Sending packets via igb3.1.2 generates Ethernet frames with two .1q tags. Does the Ethernet specification allow this?

my recollection is that this might not be permitted by spec, but almost everyone allows it. i may be wrong there on the spec, but it definitely happens in reality either way, so it's something we probably need to handle.

but i wonder: how does real hardware do this? if a physical interface supports VLAN checksums, will the hardware actually do the checksum for an outgoing frame with 3+ nested tags?

sys/net/if_bridge.c
2436

A locally-originated packet can be a packet generated by any operating system in a VM that is running on a FreeBSD host.

okay, that does make this more difficult.

I haven't found one line where FreeBSD sets the type ETHERTYPE_QINQ.

ifconfig vlan1 vlanproto 802.1ad should generate such frames. you can also tell bridge to do this using ifconfig bridge0 ifvlanproto ix0 802.1ad, which applies to cases where bridge is encapsulating the frames itself.

You are right. It's that simple to add a .1ad tag in FreeBSD and it can be added in any combination. Good to know.

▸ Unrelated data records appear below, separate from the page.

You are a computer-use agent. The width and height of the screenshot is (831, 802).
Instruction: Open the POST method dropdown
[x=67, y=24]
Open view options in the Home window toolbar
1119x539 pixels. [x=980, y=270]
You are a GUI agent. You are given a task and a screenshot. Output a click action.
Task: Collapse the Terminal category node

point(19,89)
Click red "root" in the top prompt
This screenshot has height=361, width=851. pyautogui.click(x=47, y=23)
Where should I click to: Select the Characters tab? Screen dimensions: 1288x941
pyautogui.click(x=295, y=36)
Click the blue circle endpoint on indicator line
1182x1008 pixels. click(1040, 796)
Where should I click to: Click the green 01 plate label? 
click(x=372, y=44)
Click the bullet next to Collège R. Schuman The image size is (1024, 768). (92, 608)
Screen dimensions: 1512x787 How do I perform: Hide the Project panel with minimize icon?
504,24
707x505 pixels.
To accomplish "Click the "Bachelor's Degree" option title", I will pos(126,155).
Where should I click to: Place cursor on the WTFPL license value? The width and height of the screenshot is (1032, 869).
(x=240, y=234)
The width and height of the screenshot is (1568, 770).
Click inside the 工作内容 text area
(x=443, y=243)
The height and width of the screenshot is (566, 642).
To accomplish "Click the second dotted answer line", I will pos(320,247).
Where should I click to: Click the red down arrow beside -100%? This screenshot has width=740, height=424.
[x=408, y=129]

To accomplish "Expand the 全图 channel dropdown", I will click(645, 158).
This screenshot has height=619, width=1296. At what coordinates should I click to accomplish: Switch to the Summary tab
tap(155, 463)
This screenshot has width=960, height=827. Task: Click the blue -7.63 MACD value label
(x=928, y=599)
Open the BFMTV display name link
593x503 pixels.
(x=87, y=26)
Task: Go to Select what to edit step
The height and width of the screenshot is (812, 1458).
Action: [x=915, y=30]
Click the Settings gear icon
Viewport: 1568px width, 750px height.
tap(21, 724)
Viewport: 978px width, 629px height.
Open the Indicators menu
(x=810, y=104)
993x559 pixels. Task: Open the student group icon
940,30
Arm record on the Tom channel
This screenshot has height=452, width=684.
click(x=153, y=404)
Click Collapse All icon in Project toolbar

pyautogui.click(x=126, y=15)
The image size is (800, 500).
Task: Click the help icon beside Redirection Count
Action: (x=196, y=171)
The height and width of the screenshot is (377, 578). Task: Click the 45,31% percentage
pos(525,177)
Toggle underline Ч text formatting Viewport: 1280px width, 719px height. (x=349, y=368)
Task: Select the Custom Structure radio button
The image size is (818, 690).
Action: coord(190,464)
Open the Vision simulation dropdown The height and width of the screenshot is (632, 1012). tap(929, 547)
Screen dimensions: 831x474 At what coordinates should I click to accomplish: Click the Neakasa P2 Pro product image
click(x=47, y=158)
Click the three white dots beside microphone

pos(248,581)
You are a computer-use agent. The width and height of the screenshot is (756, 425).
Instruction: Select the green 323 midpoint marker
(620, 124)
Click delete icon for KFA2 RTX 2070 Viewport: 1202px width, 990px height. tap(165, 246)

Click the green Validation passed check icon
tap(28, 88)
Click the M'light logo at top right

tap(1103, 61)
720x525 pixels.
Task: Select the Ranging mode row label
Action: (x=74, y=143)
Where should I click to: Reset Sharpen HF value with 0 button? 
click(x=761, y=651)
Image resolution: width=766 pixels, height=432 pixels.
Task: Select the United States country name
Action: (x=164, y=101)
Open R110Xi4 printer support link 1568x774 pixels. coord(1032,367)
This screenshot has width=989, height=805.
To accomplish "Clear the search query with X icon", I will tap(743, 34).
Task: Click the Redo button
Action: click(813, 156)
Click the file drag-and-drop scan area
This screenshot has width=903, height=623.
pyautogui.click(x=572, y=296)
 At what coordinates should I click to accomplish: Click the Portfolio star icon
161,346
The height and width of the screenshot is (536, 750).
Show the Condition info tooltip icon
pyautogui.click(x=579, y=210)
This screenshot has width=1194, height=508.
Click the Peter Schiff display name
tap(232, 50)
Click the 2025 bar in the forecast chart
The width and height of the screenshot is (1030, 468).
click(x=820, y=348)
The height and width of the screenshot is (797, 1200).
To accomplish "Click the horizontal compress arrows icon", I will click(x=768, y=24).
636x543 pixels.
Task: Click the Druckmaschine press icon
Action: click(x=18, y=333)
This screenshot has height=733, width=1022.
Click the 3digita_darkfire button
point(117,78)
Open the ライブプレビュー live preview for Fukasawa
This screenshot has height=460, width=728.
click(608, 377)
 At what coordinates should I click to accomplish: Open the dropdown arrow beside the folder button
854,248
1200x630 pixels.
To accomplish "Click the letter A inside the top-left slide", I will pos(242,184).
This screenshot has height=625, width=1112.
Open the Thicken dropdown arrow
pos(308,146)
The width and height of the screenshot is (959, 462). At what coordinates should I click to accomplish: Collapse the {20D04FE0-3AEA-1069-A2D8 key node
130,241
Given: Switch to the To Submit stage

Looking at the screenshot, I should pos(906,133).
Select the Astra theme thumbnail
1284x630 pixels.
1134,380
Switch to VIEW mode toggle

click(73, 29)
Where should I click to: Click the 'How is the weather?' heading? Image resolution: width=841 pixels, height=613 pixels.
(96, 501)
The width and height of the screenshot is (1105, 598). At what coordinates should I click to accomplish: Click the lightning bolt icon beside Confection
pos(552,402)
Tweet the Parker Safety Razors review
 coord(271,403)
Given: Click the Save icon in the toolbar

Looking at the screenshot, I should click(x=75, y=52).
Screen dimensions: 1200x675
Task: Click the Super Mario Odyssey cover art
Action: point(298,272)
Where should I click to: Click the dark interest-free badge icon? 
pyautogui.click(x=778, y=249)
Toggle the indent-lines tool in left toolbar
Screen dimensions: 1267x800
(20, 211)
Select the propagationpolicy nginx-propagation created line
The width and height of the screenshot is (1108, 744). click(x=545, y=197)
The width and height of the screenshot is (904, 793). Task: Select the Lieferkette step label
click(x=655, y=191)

Thanks!

I guess, if I need to parse the packet, I have to loop over the ether types and add 4 bytes each time I see ETHERTYPE_VLAN or ETHERTYPE_QINQ until I see some other type.

Sending packets via igb3.1.2 generates Ethernet frames with two .1q tags. Does the Ethernet specification allow this?

my recollection is that this might not be permitted by spec, but almost everyone allows it. i may be wrong there on the spec, but it definitely happens in reality either way, so it's something we probably need to handle.

Thanks for sharing your experience. Very helpful.

but i wonder: how does real hardware do this? if a physical interface supports VLAN checksums, will the hardware actually do the checksum for an outgoing frame with 3+ nested tags?

I don't know what some network hardware can do, but I believe it's not possible to use transmission checksum offloading with nested VLAN tags in FreeBSD. On my test machine, my igb3 interface has TXCSUM meaning it supports checksum offloading . It also has VLAN_HWCSUM, which means that it supports checksum offloading even for tagged packets. This is the reason, why my igb3.1 interface also has TXCSUM. But it does not have VLAN_HWCSUM (I don't think a VLAN interface can have VLAN_HWCSUM). Thus, another VLAN interface on top of it - like my igb3.1.2 interface - does not have TXCSUM.